There's just one problem: that piece of evidence could be considered a violation of Cosby's Fifth Amendment right to not self-incriminate, which could be a significant issue on appeal, since he testified under a non-official, apparently verbal non-prosecution agreement with former Montco DA Bruce Castor.

But realistically, only 7 to 9 percent of appeals result in substantial change, said Rutgers-Camden criminal justice professor Ross Allen. Since that deposition was ordered released to the Associated Press by a federal judge, it can't be magically re-sealed.

"If these were untrue allegations, he would have filed 80 lawsuits against his accusers," Allen said. "The only defense to defamation is the truth."

But ultimately, Cosby is unlikely to face prison time, Allen predicted.

"I doubt he's going to see the inside of a legitimate prison," Allen said, noting that Cosby would require extensive protection if he were in custody. "If he sees prison, it's going to be some sort of 364 days, under a year, non-violent prison, maybe something like Martha Stewart was in."

Cosby, 80, is legally blind and is so well-known Allen is not sure he needs to be incarcerated.

"What's the cost benefit analysis to locking him up? Is he a danger to society? You're going to have to spend a lot of time to protect him from other offenders. … There's a good chance the judge is going to let him stay out while the appeals process is underway, that's two or three years. At what point do they say the biggest punishment he'll ever face is the loss of his legacy?"

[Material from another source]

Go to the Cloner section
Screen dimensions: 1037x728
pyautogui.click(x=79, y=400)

Additionally, Cosby recently lost a daughter, in addition to the murder of his son some 20 years ago.

"A lot of people think he's paid enough, not through the system, but through his tragedies," Allen said.

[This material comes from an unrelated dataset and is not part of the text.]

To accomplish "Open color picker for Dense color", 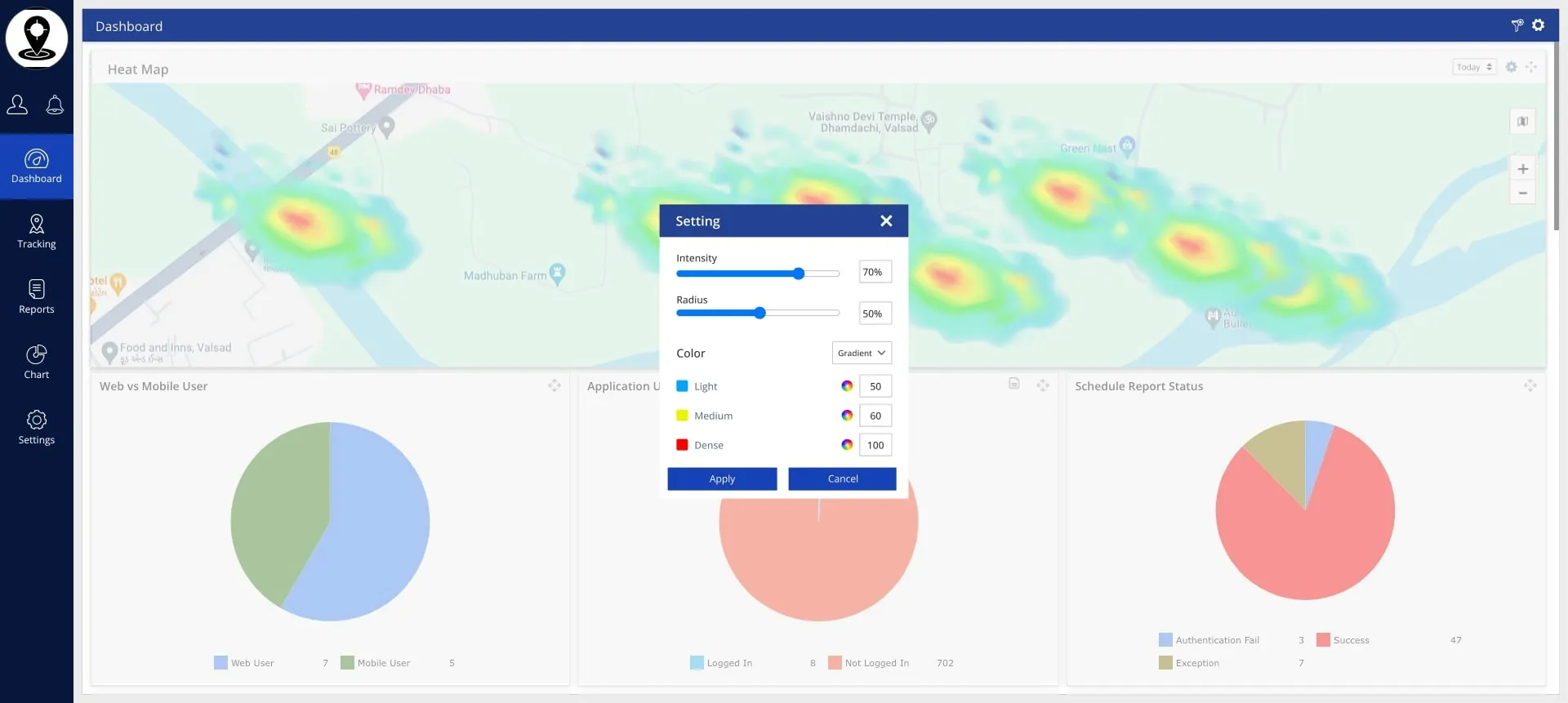I will (847, 445).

A bigger question is whether Cosby got a fair trial, Allen asked.

"The whole situation with Constand being the person who is now essentially the face of this, with the addition of the #MeToo movement, potentially could have tainted the jury," he said. "He got what I consider lucky on the first trial. … Getting the second trial is what bothers a lot of people. I thought he would plead out after the mistrial, and they said they would retry."

The #MeToo movement didn't just bring bigger pressure on Cosby for being accused of sexual misconduct, but also may have made jurors see his lawyers' attacks on the credibility of accusers less favorably.

"His attorneys, instead of defending him, they were bashing the accusers," he said. "People have known about Cosby's alleged conduct for 40 years."